- [TASK STATEMENT]:
The answer must consist solely of the lines below starting at the one containing "Click the cyan Regen legend square" and ending at the one containing "Task: Open the Home house icon category", repeated exactly, with both ends included and all pictures omitted.

Stored items:
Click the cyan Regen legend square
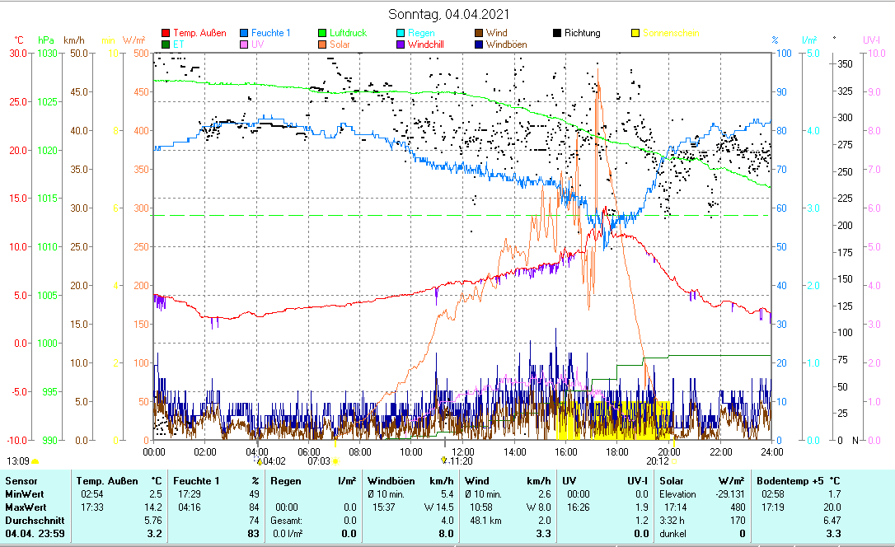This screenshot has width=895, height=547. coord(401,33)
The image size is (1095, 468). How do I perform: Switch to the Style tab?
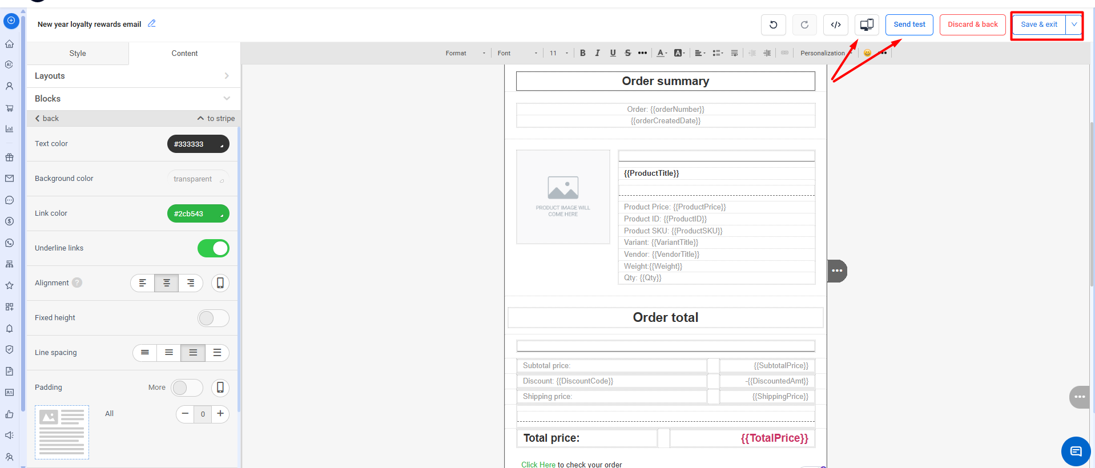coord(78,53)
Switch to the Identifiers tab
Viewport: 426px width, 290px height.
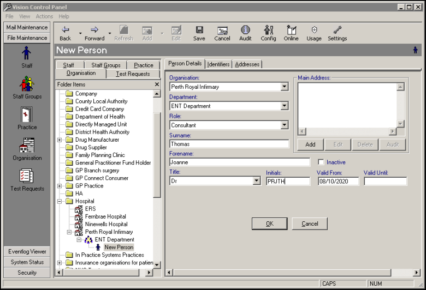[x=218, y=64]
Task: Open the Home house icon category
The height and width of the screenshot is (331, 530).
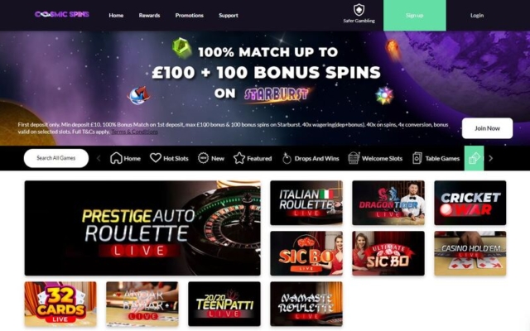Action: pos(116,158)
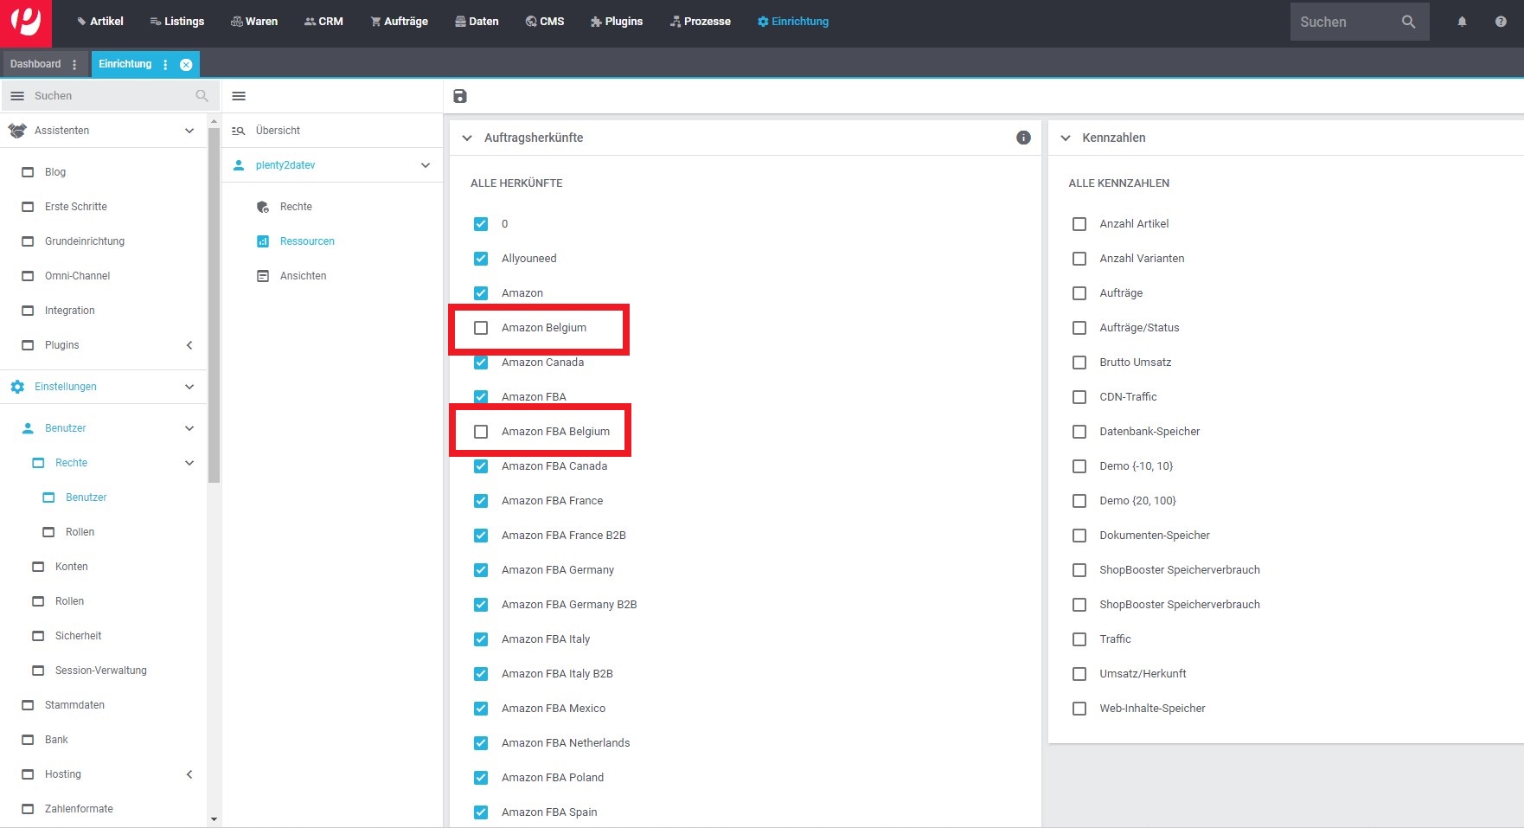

* * *

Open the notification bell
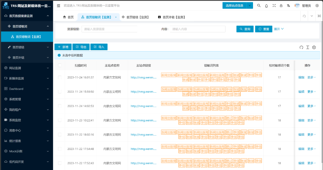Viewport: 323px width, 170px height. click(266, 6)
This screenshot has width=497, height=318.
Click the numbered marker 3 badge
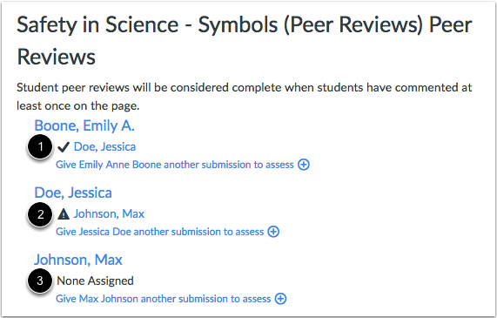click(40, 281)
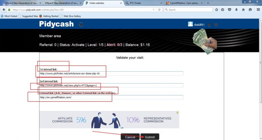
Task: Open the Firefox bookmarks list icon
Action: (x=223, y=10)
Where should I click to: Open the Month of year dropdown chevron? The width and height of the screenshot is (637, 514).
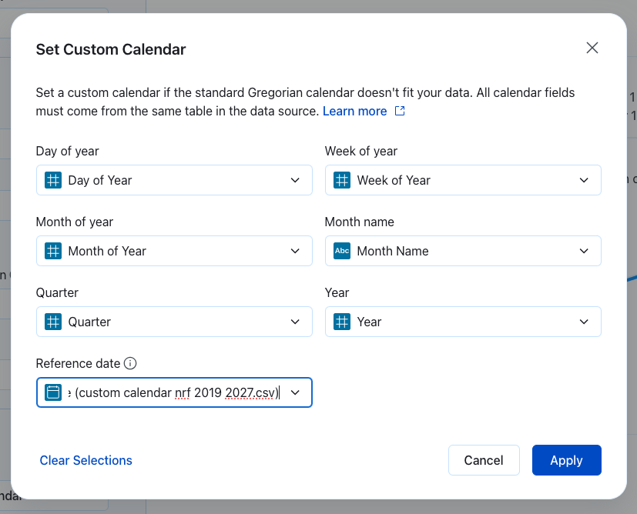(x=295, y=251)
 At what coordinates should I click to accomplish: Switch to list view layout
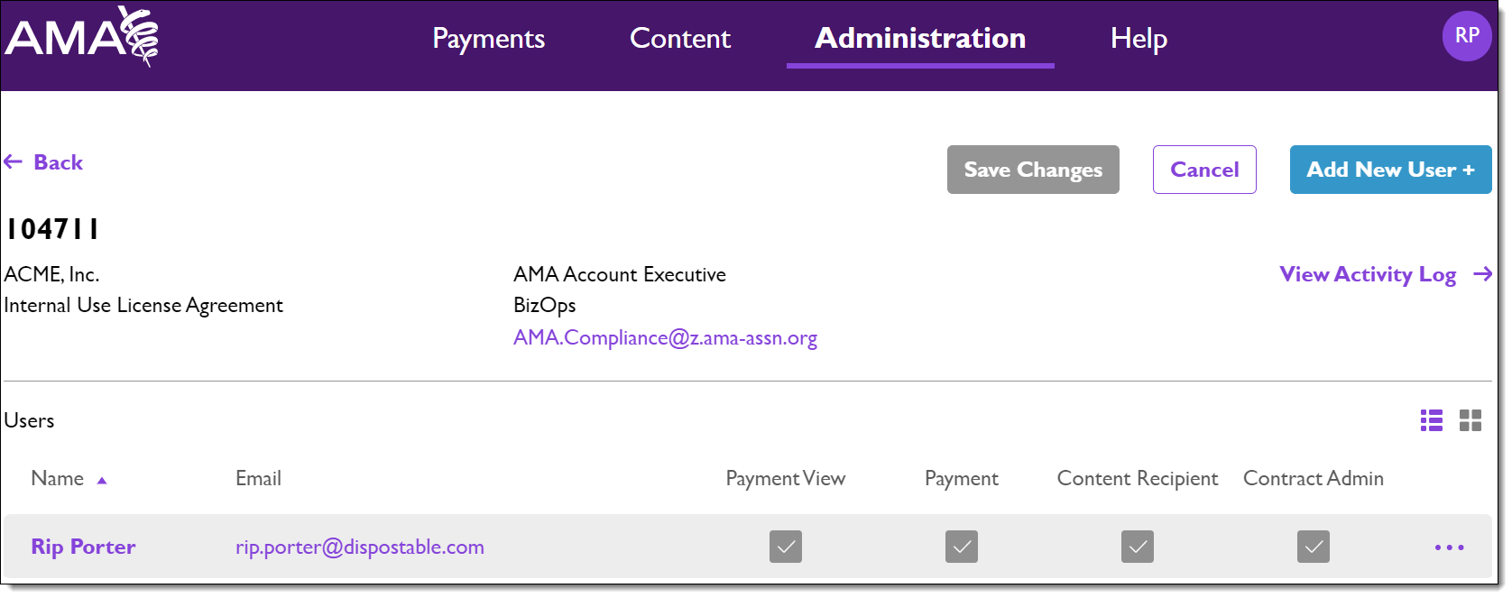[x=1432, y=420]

* * *

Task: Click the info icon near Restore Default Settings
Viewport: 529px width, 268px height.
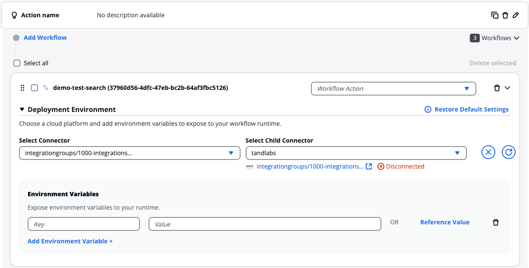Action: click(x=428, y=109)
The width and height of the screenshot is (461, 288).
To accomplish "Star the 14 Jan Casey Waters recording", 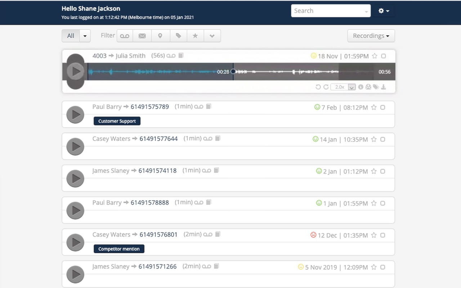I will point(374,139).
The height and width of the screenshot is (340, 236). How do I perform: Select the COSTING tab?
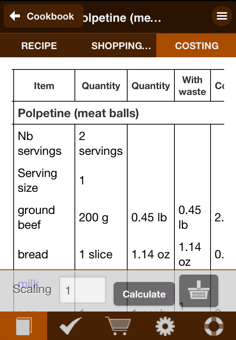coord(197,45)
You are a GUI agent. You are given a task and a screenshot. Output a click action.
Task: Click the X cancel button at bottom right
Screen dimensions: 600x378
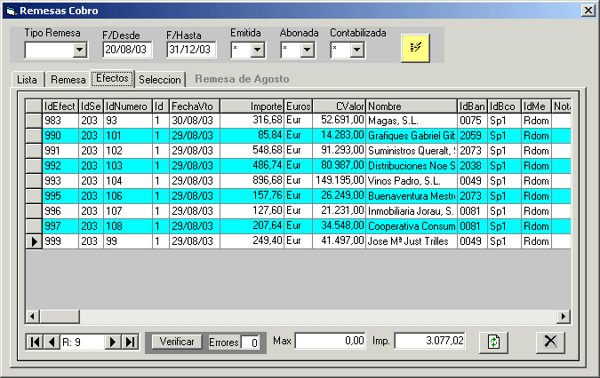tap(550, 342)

- [ANSWER BOX]:
Click the cyan Regen legend square
This screenshot has width=895, height=547. coord(401,33)
The image size is (1095, 468). How do I perform: Switch to the Style tab?
coord(78,53)
Switch to the Identifiers tab
Viewport: 426px width, 290px height.
[x=218, y=64]
Task: Open the Home house icon category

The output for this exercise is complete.